FBI: No proof Orlando shooter was gay

Pulse night club entertainment manager Neema Bahrami (right) holds up a card made for him by children in honor of the Orlando shooting victims as club owner Barbara Poma listens Friday during a gay pride rally in New York.
Pulse night club entertainment manager Neema Bahrami (right) holds up a card made for him by children in honor of the Orlando shooting victims as club owner Barbara Poma listens Friday during a gay pride rally in New York.

WASHINGTON -- FBI investigators so far have not turned up persuasive evidence that Orlando gunman Omar Mateen was gay or pursuing gay relationships, according to two government officials familiar with the investigation.

The FBI began looking into that possibility after media reports last week quoted men saying Mateen had reached out to them on gay dating apps and had frequented the nightclub where the June 12 massacre took place. One man claimed to be Mateen's gay lover in an interview with Univision that aired this week, and another recalled Mateen as a regular at the Pulse club who tried to pick up men.

But the officials say the FBI, which has conducted 500 interviews, has recovered Mateen's phone and is reviewing evidence from it, has not found concrete evidence to corroborate such accounts nearly two weeks into the investigation. They also cautioned that the investigation is ongoing.

The officials were not authorized to discuss an ongoing investigation and spoke on condition of anonymity.

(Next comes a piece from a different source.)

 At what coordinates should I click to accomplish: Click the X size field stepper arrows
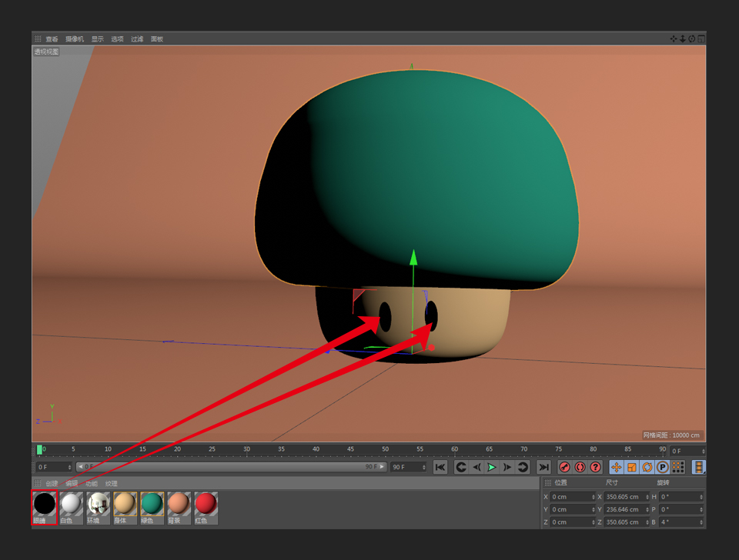coord(648,497)
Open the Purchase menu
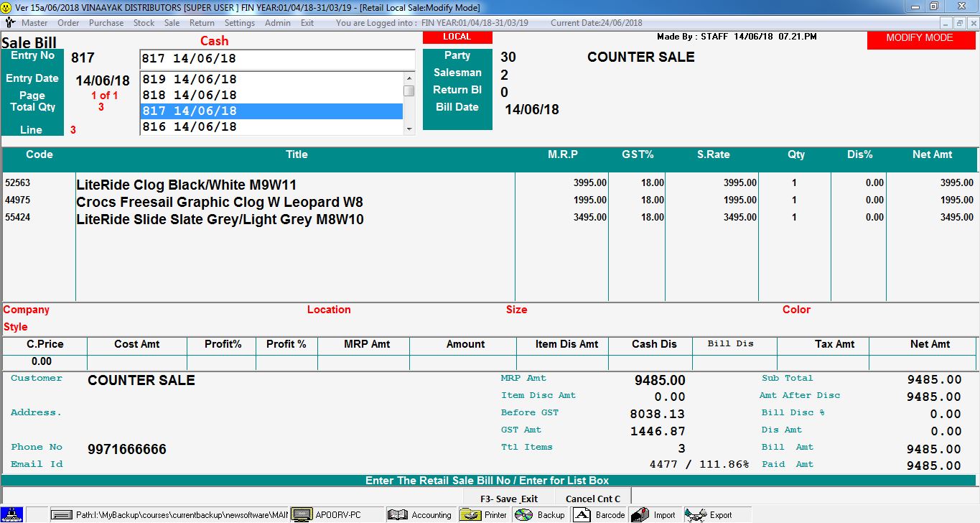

Law enforcement officials have said there is no doubt that Mateen was radicalized at some point before the Pulse nightclub attack, though there is no evidence that he was directed by any foreign terror groups.

In calls with the police after the shooting began, he pledged his allegiance to Abu Bakr al-Baghdadi, the leader of the Islamic State, and demanded that the United States stop bombing Syria and Iraq, the FBI said.

"I let you know, I'm in Orlando and I did the shootings," he said, according to a partial transcript made public by the FBI on Monday.

Attorney General Loretta Lynch has not described radical extremism as his sole motivation and declined in an interview on Tuesday to rule out any other possibility, including that he was secretly gay. She also declined to say what evidence, if any, existed to support alternate theories but said investigators remain focused on why he picked a gay nightclub as the target of his attack.

In the interview and in later remarks to reporters, Lynch called the attack that killed 49 people an act of both terror and hate.

"While we know a lot more about him in terms of who he was and what he did, I do not want to definitively rule out any particular motivation here," she said.

Mateen had a wife who has been extensively interviewed by federal investigators. He also had a 3-year-old son.

Jim Van Horn, 71, who said in the days after the attack that he recognized Mateen from previous visits to Pulse, said Friday that he wasn't sure why investigators wouldn't have discovered persuasive evidence of that, though he said he had no concrete evidence himself. He said he has not spoken with investigators and that they have not reached out to him.

Meanwhile, mourners were remembering the youngest of Mateen's 49 victims.

Funeral services were held Friday in Philadelphia for 18-year-old Akyra Murray. A single red rose was pinned inside the roof of her white coffin. Members of the high school basketball team Murray played on came in their jerseys.

Murray graduated a week before her family's vacation in Orlando and was to attend college this fall.

Information for this article was contributed by Allen Breed of The Associated Press.